Reading passage:

================================

Thomas and Alito’s Straw Man Arguments Against The Fair Housing Act
While everyone is laughing at Justice Antonin Scalia’s “interpretive jiggery-pokery” and “pure apple sauce”, another very important SCOTUS case was decided yesterday. The Fair Housing Act was up for interpretation in Texas Department of Housing and Community Affairs v. The Inclusive Communities Project. In a 5-4 decision, the Supreme Court, in an excellent Opinion of the Court by Justice Kennedy, decided in favor of the Texas Department of Housing and Community Affairs, preventing the dismantling of the Fair Housing Act, a landmark civil rights law.
Title VII of the Civil Rights Act of 1968, more commonly known as the Fair Housing Act, was created in the week following the assassination of Dr. Martin Luther King to address racial segregation in U.S. housing. Since then it has been the best weapon against segregation in American cities. Jim Crow was direct segregation in the South, but housing discrimination was indirect segregation in the North. The act outlawed the discrimination or refusal of housing based on race, color, religion, sex, or national origin. More importantly it outlawed coercion, threatening, intimidation, or interference with someone’s right to housing. Without the FHA minorities would have a harder time fighting exclusionary zoning laws, discrimination in lending and subprime mortgages, and subtle real estate conventions that prevent integration. It is still the best defense against modern-day segregation.

================================

Actions to take:
- a) Answer these from the article on the Fair Housing Act:
(i) Which justice wrote the Opinion of the Court?
(ii) In what week was the Fair Housing Act created?
(iii) On what five grounds did the act outlaw discrimination in housing?
- b) Carry the article on the Fair Housing Act forward from its final sentence.

Entries:

================================

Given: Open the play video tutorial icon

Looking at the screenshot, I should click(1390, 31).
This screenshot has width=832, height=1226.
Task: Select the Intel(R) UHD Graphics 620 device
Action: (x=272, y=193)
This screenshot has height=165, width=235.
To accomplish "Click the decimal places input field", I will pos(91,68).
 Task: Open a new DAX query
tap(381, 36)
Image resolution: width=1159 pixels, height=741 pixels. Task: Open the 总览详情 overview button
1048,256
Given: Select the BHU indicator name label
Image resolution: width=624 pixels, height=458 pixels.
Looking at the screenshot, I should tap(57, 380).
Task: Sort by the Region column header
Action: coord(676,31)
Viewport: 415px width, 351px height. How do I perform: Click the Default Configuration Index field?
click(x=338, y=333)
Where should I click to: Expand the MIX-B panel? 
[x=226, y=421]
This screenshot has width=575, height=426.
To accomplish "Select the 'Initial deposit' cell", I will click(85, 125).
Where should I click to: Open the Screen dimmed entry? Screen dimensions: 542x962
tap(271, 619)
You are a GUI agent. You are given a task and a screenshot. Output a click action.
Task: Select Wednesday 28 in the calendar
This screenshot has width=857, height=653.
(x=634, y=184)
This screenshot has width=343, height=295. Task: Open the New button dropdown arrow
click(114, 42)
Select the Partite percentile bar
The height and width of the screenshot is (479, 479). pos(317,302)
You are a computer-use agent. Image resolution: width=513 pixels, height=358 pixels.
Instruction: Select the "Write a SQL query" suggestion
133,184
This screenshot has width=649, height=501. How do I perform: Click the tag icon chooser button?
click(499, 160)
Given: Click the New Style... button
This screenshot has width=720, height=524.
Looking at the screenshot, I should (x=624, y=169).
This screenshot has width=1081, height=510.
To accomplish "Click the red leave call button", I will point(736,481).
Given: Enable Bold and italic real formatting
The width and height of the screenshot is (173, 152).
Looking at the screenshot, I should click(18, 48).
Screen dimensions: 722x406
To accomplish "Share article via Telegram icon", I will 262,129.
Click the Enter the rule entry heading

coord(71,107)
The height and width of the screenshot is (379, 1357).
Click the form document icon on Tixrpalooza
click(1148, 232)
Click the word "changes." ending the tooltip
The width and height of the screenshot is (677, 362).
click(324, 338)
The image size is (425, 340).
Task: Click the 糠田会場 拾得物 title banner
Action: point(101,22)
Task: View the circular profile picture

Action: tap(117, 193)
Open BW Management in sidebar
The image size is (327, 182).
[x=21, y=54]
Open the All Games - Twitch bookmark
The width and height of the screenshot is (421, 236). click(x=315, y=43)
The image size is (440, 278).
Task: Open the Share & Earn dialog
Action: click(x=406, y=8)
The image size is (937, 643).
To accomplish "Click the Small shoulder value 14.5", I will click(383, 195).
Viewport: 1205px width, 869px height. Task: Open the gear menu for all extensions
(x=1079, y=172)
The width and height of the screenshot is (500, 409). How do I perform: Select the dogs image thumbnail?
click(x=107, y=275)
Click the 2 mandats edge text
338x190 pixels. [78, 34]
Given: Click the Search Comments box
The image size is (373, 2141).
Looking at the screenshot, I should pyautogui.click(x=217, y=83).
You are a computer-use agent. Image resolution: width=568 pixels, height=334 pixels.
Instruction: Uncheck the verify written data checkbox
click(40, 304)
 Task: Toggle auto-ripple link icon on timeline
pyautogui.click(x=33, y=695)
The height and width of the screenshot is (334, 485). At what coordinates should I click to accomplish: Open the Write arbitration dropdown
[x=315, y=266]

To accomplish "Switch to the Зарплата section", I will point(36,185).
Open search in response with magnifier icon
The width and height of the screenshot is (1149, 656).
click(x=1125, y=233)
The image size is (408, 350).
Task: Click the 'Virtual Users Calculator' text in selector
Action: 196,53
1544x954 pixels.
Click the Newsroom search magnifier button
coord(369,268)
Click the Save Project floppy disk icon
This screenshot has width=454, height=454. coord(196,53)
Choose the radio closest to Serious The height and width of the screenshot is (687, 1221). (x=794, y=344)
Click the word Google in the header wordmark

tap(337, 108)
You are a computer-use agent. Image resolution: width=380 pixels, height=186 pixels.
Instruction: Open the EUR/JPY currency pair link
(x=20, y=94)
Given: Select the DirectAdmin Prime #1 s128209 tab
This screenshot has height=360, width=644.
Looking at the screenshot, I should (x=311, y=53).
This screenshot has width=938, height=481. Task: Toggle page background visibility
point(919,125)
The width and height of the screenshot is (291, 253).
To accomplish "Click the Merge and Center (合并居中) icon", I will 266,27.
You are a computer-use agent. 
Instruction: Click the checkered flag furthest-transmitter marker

================================

Expected responses:
- a)
(i) Justice Kennedy.
(ii) The week following the assassination of Dr. Martin Luther King.
(iii) Race, color, religion, sex, and national origin.

- b)
The case was closer than King v. Burwell (6-3), also released Thursday morning. While everyone has been discussing the angry blog-post-turned-dissenting-opinion by Justice Scalia in King, conservative justices Thomas and Alito wrote “scathing” dissents in the FHA case. Scathing is definitely up for interpretation, but two parts of their dissents stood out as misguided views on racial disparities in the United States.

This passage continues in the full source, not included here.